Definición completa
La polea motriz de un transportador es un componente crítico en sistemas de transporte de materiales, diseñada para impulsar la banda transportadora mediante fricción. Estas poleas suelen tener un diámetro que varía entre 300 mm y 1500 mm, dependiendo de factores como la potencia requerida, la tensión de la banda y el tipo de empalme utilizado. La superficie de la polea está recubierta con caucho vulcanizado, conocido como lagging, que puede tener un espesor que oscila entre 6 mm y 12 mm. Este recubrimiento no solo protege la polea, sino que también aumenta el coeficiente de tracción, mejorando así la eficiencia del sistema de transporte. Los acabados de la superficie pueden ser lisos (μ=0.35), en patrón diamante o chevron (μ=0.40-0.45), o cerámicos (μ=0.50-0.60), cada uno adecuado para diferentes aplicaciones y condiciones de operación.
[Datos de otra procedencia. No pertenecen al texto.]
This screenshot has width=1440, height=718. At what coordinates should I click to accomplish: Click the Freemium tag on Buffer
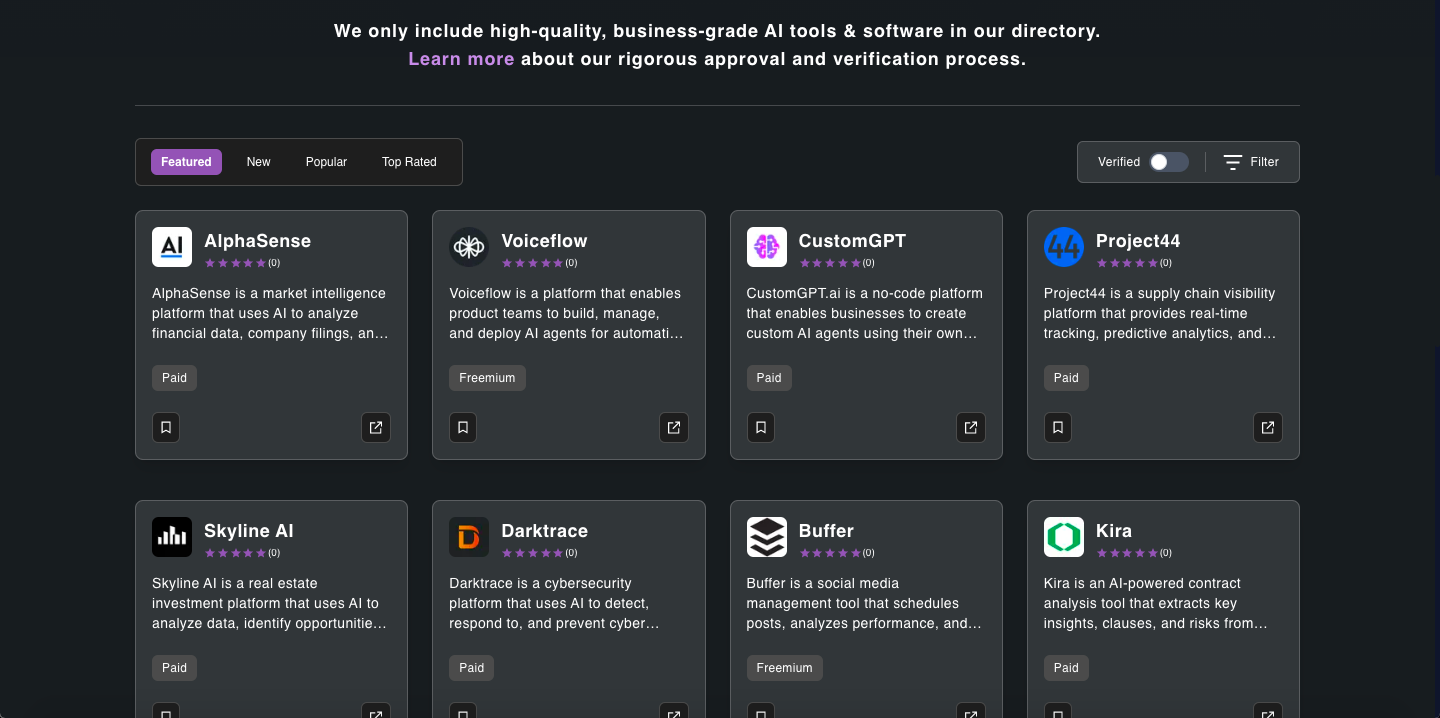(785, 668)
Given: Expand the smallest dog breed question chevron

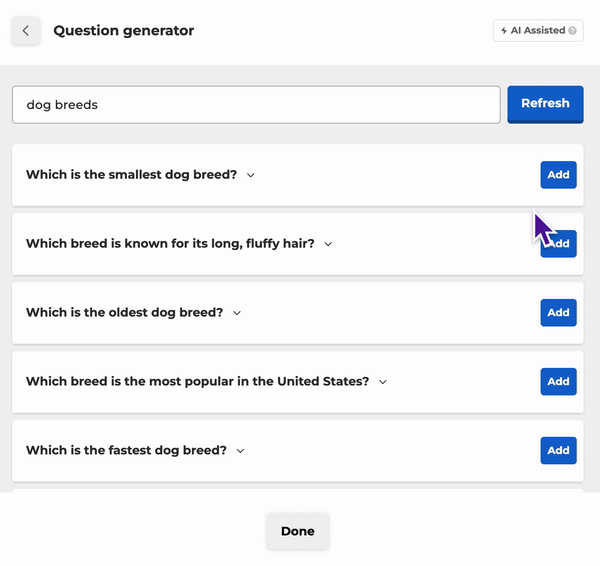Looking at the screenshot, I should (251, 175).
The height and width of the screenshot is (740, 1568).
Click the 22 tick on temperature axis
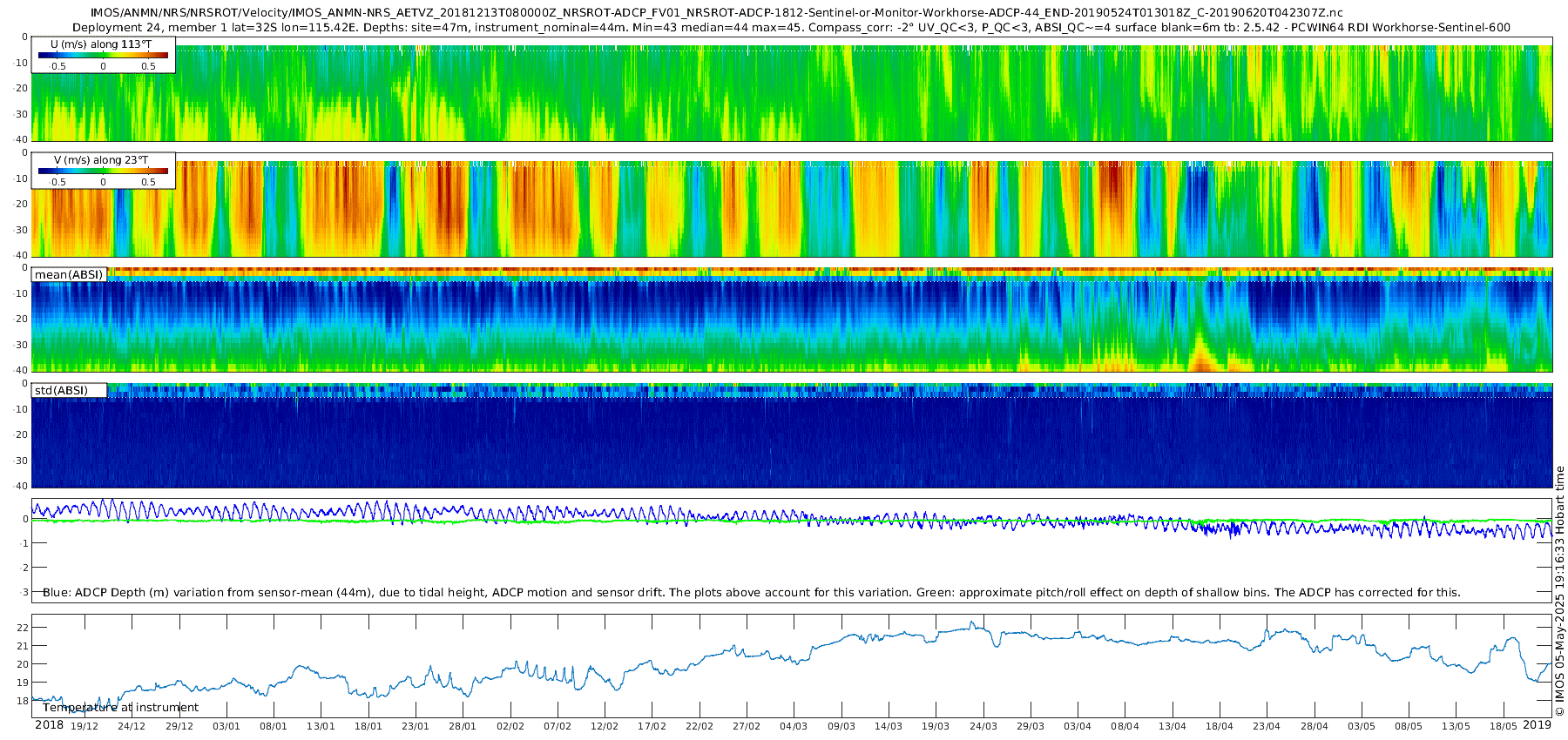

El accionamiento de la polea motriz puede realizarse a través de un reductor de velocidad que puede estar acoplado directamente a la polea o mediante un sistema de cadena. Para asegurar la durabilidad y resistencia, el casco de la polea está fabricado en acero al carbono, con tapas soldadas que garantizan la integridad estructural. El eje, que soporta la carga y la rotación de la polea, suele ser de acero 4140, conocido por su alta resistencia y dureza. El diámetro de la polea debe ser calculado de acuerdo con la norma CEMA B501, que proporciona directrices específicas para la selección y diseño de poleas en función de la clase de empalme de la banda, ya sea mecánico o vulcanizado. Asimismo, la norma DIN 22101 establece los requisitos para el diseño de sistemas de transporte y es fundamental para asegurar la eficiencia y la seguridad en las operaciones industriales.